These trends are further backed up by a statistic titled "Pass Combinations" which covers both sides and details the 18 most popular passes made between teammates. In the Norwich game, Stoke had 12 of the top 18 combinations in the game; against Fulham 14; in the West Brom game they had nine. Combinations of full-backs to midfielders and then onto other midfielders and strikers were a common theme as players throughout the side saw plenty of possession.

For the last three games though, those combinations are virtually non existent -- against Man Utd, Stoke had one of the top 18; three against Southampton; one against Fulham. In all three of those games the most popular pass combination was goalkeeper Asmir Begovic to Crouch.

It's something of a worrying discovery if you are concerned about that kind of thing, but it is one that seems to have bought Stoke a degree of success in the goalscoring stakes. The new/old tactic has seen the side finally start to score with some semblance of regularity.
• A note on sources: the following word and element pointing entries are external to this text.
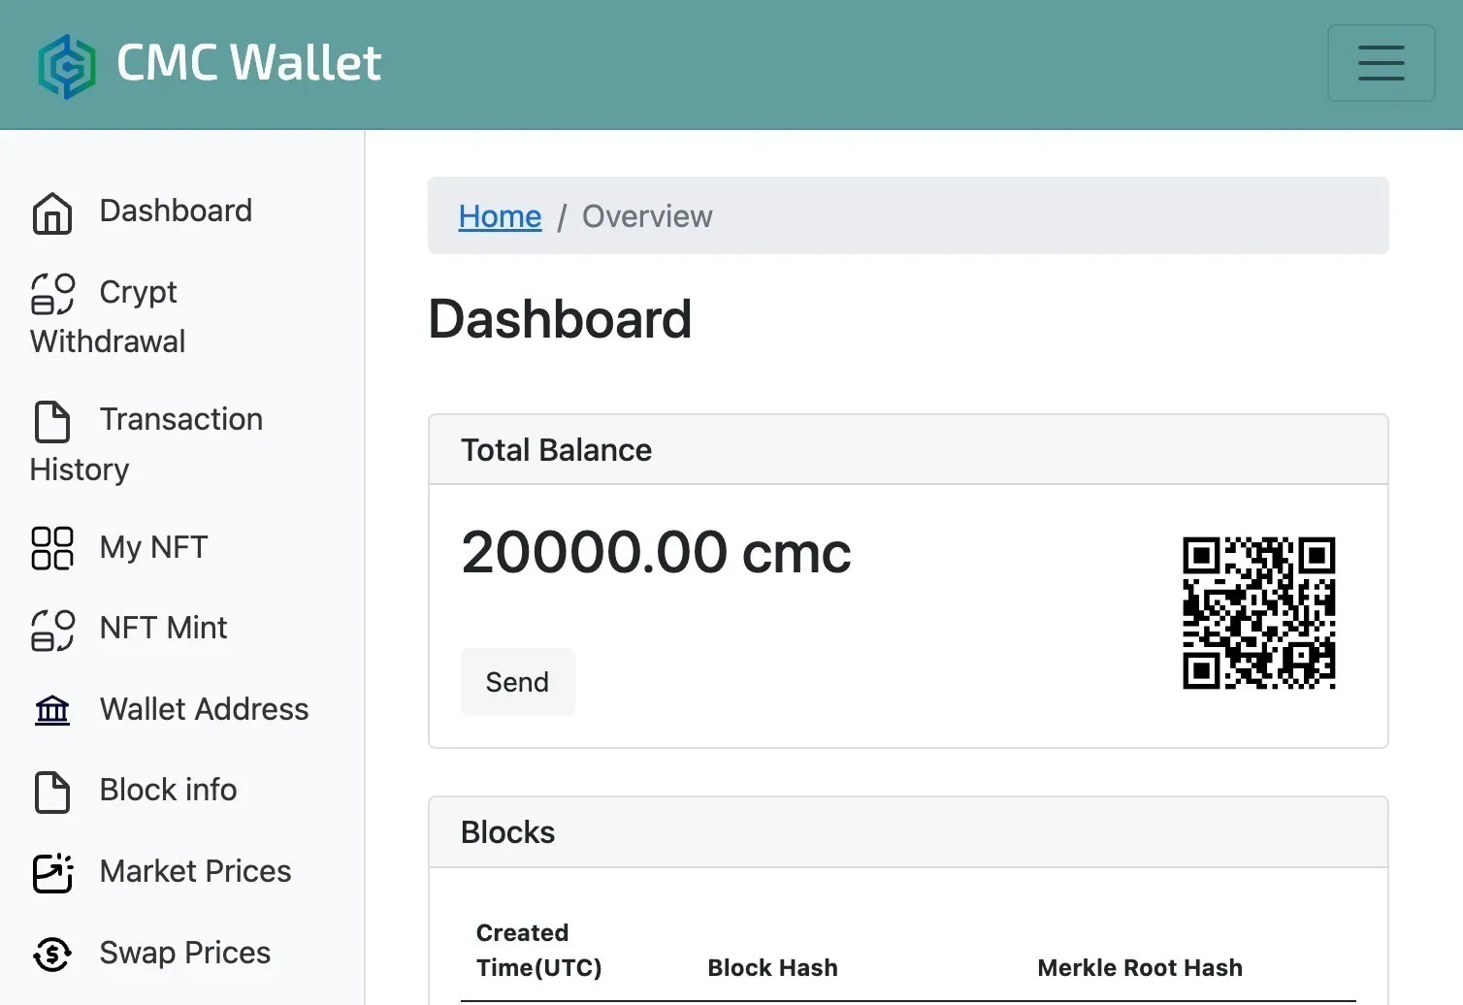Click the Wallet Address bank icon

click(52, 710)
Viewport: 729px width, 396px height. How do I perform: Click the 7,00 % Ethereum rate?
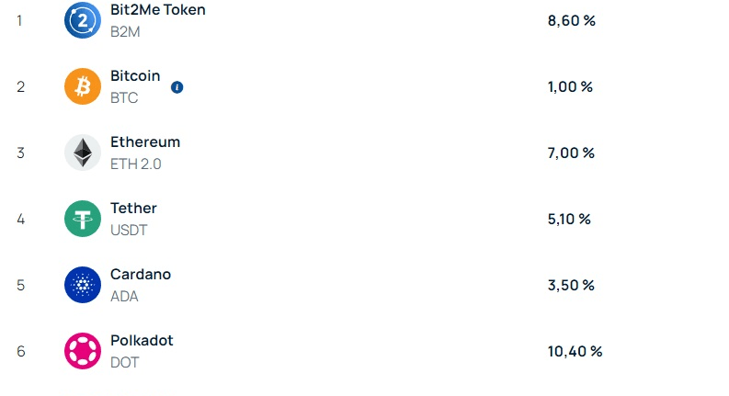point(571,153)
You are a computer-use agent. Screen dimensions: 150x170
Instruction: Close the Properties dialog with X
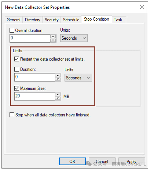[142, 7]
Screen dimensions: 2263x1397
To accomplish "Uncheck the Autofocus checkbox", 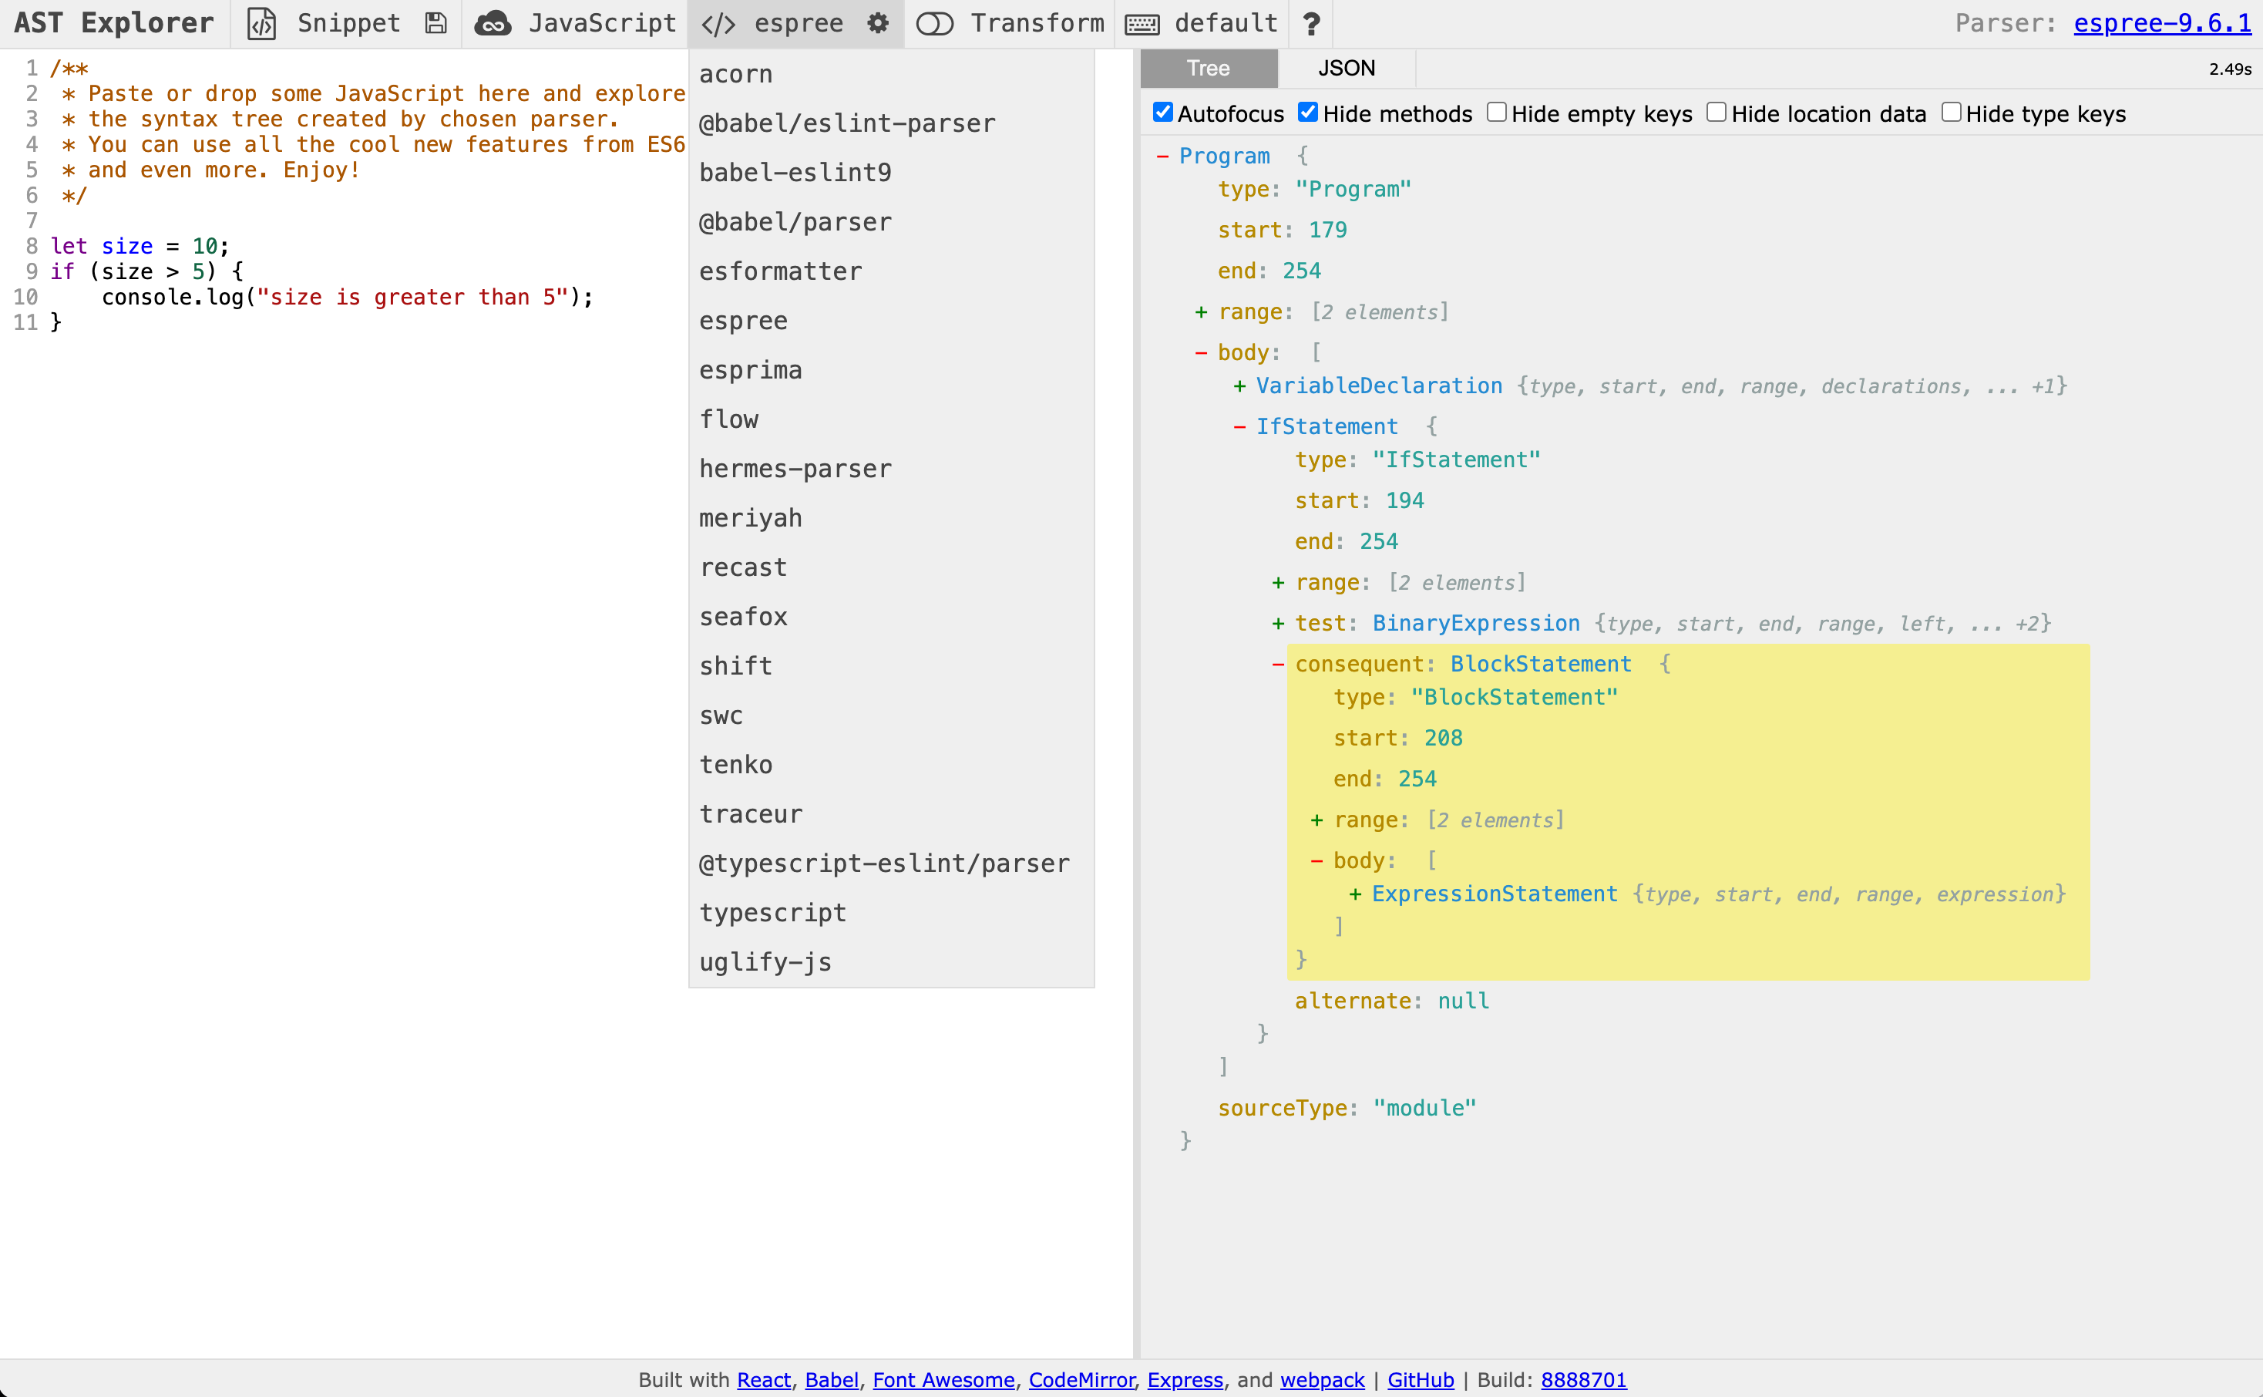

It's an odd balance, playing it forward quickly and conceding possession so willingly, and with it the initiative, has seen the side throw away any advantages they did manage to achieve as they face a more sustained onslaught as a result of not having the ball. But, as ever, it comes back to finding the right balance between a short and direct game, between hitting the big man at every opportunity or utilising some of the talent the manager has brought in and around him.

It's no coincidence that moving away from a shorter passing game has seen Marko Arnautovic reduced to a bit-part player moving forward; it could well be that this was the intention such was the weight of expectation on the Austrian. The fact remains though that the team should never be about solely using one tactic or player whether that's Crouch or Arnautovic and if Hughes can find that happy medium then I expect he'll start to get the best out of the team as a whole.